[WHAT YOU ARE ASKED TO DO]
Only the lines below from the one containing "The height and width of the screenshot is (631, 863)." to the one containing "You are a computer-use agent. The image size is (407, 319)." should be repeated, both included and unchanged.

[RECORD EXTRACTS]
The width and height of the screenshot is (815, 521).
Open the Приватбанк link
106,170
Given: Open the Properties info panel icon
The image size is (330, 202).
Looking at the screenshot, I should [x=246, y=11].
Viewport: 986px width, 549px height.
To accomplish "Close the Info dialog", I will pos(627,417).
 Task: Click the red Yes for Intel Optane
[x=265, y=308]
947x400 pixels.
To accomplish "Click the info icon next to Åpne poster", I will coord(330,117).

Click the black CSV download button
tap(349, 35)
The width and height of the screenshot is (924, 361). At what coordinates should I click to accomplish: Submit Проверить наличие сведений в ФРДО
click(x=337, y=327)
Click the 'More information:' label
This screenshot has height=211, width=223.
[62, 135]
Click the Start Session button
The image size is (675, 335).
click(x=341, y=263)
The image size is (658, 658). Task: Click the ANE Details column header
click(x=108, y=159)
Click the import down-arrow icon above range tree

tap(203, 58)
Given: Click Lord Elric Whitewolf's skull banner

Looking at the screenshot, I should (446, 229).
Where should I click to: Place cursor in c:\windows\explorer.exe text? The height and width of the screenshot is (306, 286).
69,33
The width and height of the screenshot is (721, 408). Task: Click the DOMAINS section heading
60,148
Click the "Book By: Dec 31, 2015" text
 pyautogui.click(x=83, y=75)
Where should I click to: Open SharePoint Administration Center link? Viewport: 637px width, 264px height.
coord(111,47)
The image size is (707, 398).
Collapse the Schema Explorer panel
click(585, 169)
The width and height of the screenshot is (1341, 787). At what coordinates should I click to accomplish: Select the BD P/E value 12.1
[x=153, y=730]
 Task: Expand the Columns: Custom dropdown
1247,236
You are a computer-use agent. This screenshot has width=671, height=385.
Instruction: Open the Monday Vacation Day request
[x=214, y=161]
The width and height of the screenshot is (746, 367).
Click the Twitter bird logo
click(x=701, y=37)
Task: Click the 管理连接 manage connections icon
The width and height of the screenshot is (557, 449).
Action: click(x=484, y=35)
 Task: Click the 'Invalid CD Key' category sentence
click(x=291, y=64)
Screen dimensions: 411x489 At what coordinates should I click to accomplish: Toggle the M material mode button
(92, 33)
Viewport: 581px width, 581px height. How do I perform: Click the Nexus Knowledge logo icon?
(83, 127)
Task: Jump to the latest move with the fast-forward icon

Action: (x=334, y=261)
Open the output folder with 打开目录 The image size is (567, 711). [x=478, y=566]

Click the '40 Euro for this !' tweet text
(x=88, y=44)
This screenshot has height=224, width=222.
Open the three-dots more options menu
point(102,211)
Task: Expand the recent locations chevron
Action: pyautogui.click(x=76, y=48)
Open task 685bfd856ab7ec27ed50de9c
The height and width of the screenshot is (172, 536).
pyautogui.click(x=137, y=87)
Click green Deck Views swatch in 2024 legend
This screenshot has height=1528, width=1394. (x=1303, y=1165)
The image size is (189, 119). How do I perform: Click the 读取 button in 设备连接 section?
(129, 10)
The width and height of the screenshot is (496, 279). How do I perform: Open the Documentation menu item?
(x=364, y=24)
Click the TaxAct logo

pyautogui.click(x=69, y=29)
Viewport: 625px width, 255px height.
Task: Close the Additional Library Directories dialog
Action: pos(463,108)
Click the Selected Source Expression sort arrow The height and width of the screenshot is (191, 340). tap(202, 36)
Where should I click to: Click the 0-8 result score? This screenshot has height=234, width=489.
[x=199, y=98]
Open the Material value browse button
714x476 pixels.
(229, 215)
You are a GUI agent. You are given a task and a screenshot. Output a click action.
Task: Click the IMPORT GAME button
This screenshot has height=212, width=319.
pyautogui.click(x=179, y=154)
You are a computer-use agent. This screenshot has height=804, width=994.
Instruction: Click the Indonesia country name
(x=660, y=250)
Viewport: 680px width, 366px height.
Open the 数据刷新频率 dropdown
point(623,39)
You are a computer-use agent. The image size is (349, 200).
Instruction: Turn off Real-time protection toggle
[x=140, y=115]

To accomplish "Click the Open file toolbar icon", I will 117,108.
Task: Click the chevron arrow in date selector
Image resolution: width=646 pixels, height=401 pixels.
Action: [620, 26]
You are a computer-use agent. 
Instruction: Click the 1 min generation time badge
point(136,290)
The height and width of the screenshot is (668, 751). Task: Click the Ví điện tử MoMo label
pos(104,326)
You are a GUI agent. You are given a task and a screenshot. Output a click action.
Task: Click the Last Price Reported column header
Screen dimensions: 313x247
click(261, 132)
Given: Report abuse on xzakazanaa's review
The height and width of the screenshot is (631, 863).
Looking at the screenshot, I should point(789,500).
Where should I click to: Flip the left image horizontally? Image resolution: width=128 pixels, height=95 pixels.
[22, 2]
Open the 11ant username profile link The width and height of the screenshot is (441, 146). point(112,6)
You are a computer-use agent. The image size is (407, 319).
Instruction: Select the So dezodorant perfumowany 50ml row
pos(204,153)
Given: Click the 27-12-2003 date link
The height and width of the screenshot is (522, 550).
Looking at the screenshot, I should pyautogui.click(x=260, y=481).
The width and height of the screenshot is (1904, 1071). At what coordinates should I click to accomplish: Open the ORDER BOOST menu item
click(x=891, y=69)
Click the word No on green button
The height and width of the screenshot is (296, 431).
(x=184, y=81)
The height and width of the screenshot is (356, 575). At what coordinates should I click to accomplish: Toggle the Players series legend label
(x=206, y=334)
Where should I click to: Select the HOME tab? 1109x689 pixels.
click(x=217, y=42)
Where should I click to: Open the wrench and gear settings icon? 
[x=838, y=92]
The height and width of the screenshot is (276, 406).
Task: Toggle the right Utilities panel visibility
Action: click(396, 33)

[THE COMPLETED TASK]
The height and width of the screenshot is (631, 863).
Looking at the screenshot, I should point(789,500).
Where should I click to: Flip the left image horizontally? Image resolution: width=128 pixels, height=95 pixels.
[22, 2]
Open the 11ant username profile link The width and height of the screenshot is (441, 146). point(112,6)
You are a computer-use agent. The image size is (407, 319).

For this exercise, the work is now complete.